Die Teilnehmer werden per Zufallsprinzip den einzelnen Studiengruppen zugewiesen. Die Studie ist so aufgebaut, dass während der Laufzeit der Studie weder der Arzt noch der Patient weiß, wer welche Behandlung erhält. Eine Studie, die so aufgebaut ist, wird als „doppelblind“ bezeichnet. Eine Doppelverblindung senkt das Potenzial für Verzerrungen der Ergebnisse.
Bei solchen Studien werden die Ergebnisse im Hinblick auf den Unterschied zwischen der Gruppe, die das neue Arzneimittel erhalten hat, und der Gruppe, die die Kontrollbehandlung erhalten hat, präsentiert:
- Bei einem Vergleich mit Placebo ist dieser Unterschied ein Maß für die reale Wirkung des neuen Arzneimittels.
- Bei einem Vergleich mit einem wirksamen Vergleichspräparat, gibt der Unterschied Aufschluss darüber, wie sich das neue Arzneimittel im Vergleich zur aktuellen medizinischen Praxis verhält.
In beiden Fällen wird wahrscheinlich über zwei Aspekte des Unterschieds berichtet:
- Größe: Diese wird oft als der tatsächliche Unterschied in einer bestimmten Studie im Zusammenhang mit einem „95-%-Konfidenzintervall“ berichtet. Dies ist der Bereich, innerhalb dessen wir zu 95 % sicher sein können, dass dort der wahre Unterschied für die Population liegen würde. Obwohl man eine statistische Signifikanz feststellen kann, muss sie nicht klinisch relevant sein. Allgemein gesprochen: je größer dieser Unterschied ist, desto wahrscheinlicher ist es, dass er klinisch relevant ist (eine Verlängerung des Überlebens um Jahr ist klinisch relevanter als eine Verlängerung um einen Tag).
- Statistische Signifikanz: Da einige Einzelpersonen besser auf eine Behandlung ansprechen als andere, besteht immer das Risiko, dass sich der beobachtete Unterschied zwischen den Gruppen in einer klinischen Prüfung durch Zufall vergrößert hat. Wenn zum Beispiel alle von sich aus guten Responder in eine Gruppe randomisiert wurden und die schlechten Responder in die andere. Statistiker können berechnen, wie wahrscheinlich es ist, dass dieses Szenario in einer bestimmten klinischen Prüfung eingetreten ist, und bezeichnen ihr Ergebnis als „p-Wert“.

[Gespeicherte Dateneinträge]
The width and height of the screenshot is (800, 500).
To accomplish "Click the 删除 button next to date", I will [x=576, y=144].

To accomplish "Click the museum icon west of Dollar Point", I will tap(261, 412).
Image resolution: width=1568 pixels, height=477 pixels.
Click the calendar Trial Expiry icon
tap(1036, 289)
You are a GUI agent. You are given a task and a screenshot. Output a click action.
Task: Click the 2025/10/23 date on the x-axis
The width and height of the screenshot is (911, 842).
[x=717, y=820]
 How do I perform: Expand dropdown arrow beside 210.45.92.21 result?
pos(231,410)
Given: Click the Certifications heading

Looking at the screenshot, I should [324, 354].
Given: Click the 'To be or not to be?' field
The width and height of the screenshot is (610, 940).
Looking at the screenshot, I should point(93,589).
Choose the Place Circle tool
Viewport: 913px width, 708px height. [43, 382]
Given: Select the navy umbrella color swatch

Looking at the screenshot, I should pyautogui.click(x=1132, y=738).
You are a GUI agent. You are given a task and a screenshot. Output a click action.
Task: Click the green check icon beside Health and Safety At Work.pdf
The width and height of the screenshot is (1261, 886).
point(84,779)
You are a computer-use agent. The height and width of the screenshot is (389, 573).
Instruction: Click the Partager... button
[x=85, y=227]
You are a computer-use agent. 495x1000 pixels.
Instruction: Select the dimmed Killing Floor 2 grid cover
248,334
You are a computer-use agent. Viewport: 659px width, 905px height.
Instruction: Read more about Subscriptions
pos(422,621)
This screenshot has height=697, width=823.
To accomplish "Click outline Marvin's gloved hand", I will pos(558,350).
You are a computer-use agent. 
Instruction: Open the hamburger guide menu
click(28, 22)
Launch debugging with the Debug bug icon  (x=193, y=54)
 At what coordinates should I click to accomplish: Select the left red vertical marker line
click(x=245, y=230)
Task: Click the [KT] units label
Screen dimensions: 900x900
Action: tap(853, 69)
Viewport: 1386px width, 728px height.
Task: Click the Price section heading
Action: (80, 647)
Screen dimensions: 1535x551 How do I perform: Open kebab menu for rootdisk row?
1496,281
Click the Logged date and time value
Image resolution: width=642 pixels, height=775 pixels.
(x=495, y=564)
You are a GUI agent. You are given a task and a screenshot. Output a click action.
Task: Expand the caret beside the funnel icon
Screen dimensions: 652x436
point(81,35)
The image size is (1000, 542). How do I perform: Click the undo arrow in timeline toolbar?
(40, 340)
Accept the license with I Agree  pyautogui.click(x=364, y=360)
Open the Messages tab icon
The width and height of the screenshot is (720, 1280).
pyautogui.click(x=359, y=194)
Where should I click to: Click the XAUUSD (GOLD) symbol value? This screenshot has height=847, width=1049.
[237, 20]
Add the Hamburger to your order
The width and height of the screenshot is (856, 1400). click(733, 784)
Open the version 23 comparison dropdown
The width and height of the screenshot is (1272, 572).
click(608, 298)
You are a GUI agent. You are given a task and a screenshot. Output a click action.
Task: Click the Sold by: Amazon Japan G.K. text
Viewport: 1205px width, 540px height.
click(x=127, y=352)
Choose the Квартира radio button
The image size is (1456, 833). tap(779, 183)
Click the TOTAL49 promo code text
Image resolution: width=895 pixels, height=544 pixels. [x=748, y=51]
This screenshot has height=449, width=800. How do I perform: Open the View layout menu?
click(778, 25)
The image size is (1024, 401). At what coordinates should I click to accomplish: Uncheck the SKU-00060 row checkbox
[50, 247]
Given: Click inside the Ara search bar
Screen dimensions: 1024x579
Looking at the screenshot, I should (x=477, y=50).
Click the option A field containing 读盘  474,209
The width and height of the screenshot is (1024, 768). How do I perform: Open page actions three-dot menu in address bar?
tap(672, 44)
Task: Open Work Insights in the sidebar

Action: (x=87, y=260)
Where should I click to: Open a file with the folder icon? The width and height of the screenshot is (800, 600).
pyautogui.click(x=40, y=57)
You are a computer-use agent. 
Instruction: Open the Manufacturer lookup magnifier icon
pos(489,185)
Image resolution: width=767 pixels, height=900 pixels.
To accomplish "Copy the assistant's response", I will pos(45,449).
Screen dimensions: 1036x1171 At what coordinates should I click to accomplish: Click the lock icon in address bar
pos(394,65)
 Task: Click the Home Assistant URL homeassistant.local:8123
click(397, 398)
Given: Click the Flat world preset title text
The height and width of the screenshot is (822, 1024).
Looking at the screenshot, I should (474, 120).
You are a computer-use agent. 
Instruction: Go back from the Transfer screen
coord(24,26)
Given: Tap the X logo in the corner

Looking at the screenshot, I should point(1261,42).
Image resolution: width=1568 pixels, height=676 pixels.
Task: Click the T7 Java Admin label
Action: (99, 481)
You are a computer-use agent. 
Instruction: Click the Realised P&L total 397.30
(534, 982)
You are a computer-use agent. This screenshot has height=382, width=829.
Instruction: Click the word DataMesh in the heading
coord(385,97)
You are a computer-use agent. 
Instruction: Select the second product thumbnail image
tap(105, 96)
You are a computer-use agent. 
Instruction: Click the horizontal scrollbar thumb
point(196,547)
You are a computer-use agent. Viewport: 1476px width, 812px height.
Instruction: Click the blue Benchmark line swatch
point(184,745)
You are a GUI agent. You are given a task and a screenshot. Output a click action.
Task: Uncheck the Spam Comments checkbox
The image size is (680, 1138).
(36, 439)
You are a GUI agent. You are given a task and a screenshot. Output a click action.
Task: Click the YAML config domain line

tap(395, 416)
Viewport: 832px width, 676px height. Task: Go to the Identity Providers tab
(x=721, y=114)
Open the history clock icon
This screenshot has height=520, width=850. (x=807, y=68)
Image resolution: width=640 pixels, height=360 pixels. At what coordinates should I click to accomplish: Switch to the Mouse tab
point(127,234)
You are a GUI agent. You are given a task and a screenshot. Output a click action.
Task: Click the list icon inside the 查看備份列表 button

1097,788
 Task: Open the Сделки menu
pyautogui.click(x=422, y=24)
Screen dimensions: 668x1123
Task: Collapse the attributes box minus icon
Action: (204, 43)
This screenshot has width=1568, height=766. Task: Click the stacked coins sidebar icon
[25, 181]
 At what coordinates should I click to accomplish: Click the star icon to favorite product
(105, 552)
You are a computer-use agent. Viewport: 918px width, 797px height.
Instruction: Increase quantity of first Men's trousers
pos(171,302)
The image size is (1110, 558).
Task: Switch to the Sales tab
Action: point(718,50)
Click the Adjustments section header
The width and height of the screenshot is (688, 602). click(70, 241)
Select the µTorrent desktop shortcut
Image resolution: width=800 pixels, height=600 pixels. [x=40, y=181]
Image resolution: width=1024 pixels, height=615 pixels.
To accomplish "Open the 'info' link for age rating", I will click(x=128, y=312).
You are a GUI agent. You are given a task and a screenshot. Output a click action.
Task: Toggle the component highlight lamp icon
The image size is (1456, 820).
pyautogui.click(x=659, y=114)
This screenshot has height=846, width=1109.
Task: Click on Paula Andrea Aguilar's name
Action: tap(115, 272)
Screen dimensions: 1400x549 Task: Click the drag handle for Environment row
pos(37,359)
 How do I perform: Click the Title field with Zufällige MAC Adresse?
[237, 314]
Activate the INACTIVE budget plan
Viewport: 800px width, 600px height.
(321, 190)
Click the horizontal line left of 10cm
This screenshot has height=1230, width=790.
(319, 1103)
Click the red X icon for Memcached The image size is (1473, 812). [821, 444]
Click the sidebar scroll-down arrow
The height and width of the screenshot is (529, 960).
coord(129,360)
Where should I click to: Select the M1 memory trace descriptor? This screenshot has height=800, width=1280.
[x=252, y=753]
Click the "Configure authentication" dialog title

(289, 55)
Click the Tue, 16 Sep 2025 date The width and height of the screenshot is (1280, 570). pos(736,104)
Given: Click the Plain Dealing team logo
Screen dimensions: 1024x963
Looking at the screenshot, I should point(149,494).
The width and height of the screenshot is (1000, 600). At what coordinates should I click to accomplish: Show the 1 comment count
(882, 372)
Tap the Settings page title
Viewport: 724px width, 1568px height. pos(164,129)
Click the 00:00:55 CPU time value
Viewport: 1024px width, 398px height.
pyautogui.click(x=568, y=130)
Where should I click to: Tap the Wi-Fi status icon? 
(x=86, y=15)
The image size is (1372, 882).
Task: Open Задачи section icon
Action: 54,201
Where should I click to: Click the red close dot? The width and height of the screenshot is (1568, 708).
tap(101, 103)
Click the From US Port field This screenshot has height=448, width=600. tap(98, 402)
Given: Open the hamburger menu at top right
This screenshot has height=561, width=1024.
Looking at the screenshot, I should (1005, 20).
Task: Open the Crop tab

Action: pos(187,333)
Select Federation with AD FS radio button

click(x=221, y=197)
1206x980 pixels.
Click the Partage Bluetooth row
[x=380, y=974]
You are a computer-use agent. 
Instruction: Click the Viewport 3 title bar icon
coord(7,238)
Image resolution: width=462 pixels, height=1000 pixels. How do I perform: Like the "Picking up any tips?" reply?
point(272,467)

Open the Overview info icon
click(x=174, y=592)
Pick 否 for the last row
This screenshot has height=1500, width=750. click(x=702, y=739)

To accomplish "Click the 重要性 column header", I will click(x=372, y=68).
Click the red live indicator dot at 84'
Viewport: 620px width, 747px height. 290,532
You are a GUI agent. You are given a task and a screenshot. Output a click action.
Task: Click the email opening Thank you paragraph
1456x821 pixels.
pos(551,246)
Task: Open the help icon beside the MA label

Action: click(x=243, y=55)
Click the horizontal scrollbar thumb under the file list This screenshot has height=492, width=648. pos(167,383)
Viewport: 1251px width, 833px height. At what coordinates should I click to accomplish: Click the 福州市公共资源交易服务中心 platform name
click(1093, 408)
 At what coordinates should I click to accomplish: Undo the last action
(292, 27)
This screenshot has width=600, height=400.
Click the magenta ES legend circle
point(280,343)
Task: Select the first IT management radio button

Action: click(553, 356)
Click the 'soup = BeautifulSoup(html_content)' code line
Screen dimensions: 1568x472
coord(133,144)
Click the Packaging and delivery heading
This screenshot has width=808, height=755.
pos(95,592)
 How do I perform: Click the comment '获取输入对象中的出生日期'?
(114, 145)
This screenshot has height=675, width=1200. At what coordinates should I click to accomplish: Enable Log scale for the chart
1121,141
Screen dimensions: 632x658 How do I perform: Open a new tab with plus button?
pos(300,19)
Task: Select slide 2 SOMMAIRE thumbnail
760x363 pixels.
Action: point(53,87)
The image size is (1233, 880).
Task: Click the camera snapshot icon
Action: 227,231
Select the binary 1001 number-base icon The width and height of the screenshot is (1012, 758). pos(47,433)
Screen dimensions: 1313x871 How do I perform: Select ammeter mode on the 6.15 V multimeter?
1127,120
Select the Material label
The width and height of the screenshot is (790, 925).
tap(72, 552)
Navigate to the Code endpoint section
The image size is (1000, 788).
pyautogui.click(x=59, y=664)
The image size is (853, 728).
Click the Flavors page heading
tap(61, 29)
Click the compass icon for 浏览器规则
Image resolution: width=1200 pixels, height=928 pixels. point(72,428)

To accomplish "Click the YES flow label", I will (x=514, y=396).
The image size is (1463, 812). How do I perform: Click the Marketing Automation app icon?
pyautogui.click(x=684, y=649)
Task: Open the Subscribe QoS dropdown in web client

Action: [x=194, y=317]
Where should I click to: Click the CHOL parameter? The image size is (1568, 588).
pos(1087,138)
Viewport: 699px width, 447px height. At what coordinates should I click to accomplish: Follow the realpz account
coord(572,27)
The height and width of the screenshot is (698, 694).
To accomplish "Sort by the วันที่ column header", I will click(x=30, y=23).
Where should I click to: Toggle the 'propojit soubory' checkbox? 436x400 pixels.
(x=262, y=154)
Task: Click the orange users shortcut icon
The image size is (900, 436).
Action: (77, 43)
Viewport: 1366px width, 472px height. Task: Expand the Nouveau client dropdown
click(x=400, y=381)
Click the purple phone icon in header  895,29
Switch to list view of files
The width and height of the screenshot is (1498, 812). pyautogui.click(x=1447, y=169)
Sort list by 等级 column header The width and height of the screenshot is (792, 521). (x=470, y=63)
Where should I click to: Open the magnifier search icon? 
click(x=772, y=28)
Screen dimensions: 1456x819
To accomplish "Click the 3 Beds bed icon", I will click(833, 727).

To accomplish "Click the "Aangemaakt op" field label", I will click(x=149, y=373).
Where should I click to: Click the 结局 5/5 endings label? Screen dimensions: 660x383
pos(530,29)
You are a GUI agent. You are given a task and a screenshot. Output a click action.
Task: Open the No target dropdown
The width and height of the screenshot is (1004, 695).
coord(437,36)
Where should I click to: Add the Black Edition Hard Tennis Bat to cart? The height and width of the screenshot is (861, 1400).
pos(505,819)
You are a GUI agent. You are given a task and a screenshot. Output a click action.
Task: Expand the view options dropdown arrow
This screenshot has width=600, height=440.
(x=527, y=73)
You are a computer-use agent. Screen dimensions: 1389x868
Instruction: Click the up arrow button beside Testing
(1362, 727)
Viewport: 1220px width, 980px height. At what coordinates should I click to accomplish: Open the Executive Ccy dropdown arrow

AUFGABE 1:
Beantworten Sie die folgenden Fragen zum Textauszug:
(a) Wie nennt man eine Studie, bei der weder Arzt noch Patient weiß, wer welche Behandlung erhält?
(b) Wofür ist der Unterschied bei einem Vergleich mit Placebo ein Maß?
(c) Wie bezeichnen Statistiker ihr Ergebnis zur Wahrscheinlichkeit eines zufällig vergrößerten Unterschieds?
AUFGABE 2: Schreiben Sie die Passage des Textauszugs von „- Bei einem Vergleich mit einem“ bis „um einen Tag).“ ab und ersetzen Sie darin „Vergleichspräparat“ durch „Referenzpräparat“.
Die Datensätze haben keinen Bezug zum Textauszug.

LÖSUNG 1:
(a) Als „doppelblind“.
(b) Für die reale Wirkung des neuen Arzneimittels.
(c) Als „p-Wert“.

LÖSUNG 2:
- Bei einem Vergleich mit einem wirksamen Referenzpräparat, gibt der Unterschied Aufschluss darüber, wie sich das neue Arzneimittel im Vergleich zur aktuellen medizinischen Praxis verhält.
In beiden Fällen wird wahrscheinlich über zwei Aspekte des Unterschieds berichtet:
- Größe: Diese wird oft als der tatsächliche Unterschied in einer bestimmten Studie im Zusammenhang mit einem „95-%-Konfidenzintervall“ berichtet. Dies ist der Bereich, innerhalb dessen wir zu 95 % sicher sein können, dass dort der wahre Unterschied für die Population liegen würde. Obwohl man eine statistische Signifikanz feststellen kann, muss sie nicht klinisch relevant sein. Allgemein gesprochen: je größer dieser Unterschied ist, desto wahrscheinlicher ist es, dass er klinisch relevant ist (eine Verlängerung des Überlebens um Jahr ist klinisch relevanter als eine Verlängerung um einen Tag).